### Problem details
Please extend the Grid-Sim text below, carrying on from its final sentence.

Due to limited data availability, the tool must have the least possible input requirements. As a minimum, Grid-Sim only requires vehicular data (vehicle parameters and mobility data) and charging station parameters. In the context of this study, additional input data regarding the external battery and solar PV installation are required. The exact parameters used for each input entity in this paper are stated in Section 3.2.
It is important to note that Grid-Sim is not an electric vehicle mobility simulator or charging station optimisation software. It requires realistic mobility data for an EV to achieve, coupled with a sufficient charging station infrastructure. If these expectations are not met, the simulation cannot run successfully.
Grid-Sim starts by using the mobility data and vehicular parameters to calculate the power offtake (energy used from the battery) for each minute of the simulation period. After that, the battery state of charge (SOC) is continuously updated per minute using the power-offtake and charging station parameters. Finally, the power source supplied to the taxi by the charging station is defined as directly from the grid or the external battery.
The internal process of how Grid-Sim simulates electric vehicle charging is extensively covered in a dedicated paper by Giliomee et al. [24]. In the context of this study, the source of the power supplied by the charging station to the vehicle is further analysed.
The external battery’s charge and discharge can be determined once the power draw from the charging station to the vehicle is defined. To do this, we analyse each charging station individually. The power mix between the solar PV, grid, and external battery is determined as follows.

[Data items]
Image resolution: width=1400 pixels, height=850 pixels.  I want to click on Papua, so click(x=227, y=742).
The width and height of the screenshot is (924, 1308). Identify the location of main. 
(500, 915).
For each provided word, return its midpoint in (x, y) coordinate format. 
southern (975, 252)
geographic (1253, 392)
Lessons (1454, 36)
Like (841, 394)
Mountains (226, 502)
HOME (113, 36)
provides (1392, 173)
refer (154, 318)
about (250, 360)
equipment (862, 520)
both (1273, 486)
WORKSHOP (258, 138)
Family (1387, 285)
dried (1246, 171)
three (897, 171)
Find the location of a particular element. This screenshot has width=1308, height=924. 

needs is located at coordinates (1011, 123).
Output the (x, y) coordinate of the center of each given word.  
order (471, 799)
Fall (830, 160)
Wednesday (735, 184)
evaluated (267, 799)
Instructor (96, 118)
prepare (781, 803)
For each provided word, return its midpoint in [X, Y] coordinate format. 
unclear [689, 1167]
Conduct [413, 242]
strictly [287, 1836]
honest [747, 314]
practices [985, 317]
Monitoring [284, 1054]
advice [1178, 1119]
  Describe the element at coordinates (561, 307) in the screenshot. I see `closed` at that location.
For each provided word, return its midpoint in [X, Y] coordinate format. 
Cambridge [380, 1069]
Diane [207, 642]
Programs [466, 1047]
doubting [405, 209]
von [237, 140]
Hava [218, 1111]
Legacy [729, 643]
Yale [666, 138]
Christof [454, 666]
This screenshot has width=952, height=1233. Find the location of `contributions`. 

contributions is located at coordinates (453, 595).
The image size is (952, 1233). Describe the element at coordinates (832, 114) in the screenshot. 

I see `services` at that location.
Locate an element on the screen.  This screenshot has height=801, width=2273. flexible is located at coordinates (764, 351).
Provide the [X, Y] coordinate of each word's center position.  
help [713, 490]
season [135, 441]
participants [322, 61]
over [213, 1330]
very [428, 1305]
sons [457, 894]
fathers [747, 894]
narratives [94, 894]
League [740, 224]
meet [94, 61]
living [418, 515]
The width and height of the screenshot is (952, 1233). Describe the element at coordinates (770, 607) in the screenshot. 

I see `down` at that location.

### Expected answer
The external battery has a defined input charging threshold. This parameter, adjustable to the user, ensures that the external battery always charges at a minimum rate. If the power delivered by the solar PV is less than this threshold, the difference in power will be drawn from the grid to meet the threshold. However, exceptions to this are if the external battery has a SOC of >85% or the grid is already directly charging a vehicle. In both these instances, the external battery will solely charge from solar PV. By limiting the grid-drawn power for external battery charging up to a specified SOC, we ensure enough overhead capacity remains for the external battery to utilise the morning solar supply. The vehicle will only charge from the grid if the external battery’s SOC is <20%. Otherwise, the vehicle will solely charge from the external battery.
Both the parameters above are also adjustable to the user.

3.2. Input Data

As stated in Section 3.1, the simulation tool requires mobility data from EVs as input. However, there are currently no mobility data from electric taxis operating in sub-Saharan Africa. Thus, an operational plan specifically designed for the electric taxis is needed. An operational plan for a fleet of minibus taxis developed by the World Bank was used in this study [59]. The operational plan was derived from tracking data from an existing active route with ICE vehicles in Johannesburg, South Africa. This dataset was optimised to meet current passenger demand while reducing the number of taxis required to do so to improve vehicle productivity rather than focusing on electrification. This reduced the required number of vehicles from approximately 800 to 202 while serving the same demand. The Dobsonville taxi rank and Taxi Rank 5 (opposite Roodepoort Railway Station—simply referred to Roodepoort taxi rank from here onward) were identified and chosen as charging stations.
Each taxi rank, along the route driven by the taxis it serves, is shown in Figure 4.
The operational dataset contains origin and destination data of the various journeys during a day’s operation for each taxi. The parameters in this dataset include:
  • Start and end location of each journey
  • Start and end time of each journey
  • Distance travelled between locations
As this is an origin and destination dataset, no speed information was given. The operational plan was transformed into a mobility dataset, similar to GPS traces, to serve as input to Grid-Sim. This involves separating each journey’s start and end locations into two separate data points, replacing the name of each site with GPS coordinates, and adding the speed as zero for each input sample.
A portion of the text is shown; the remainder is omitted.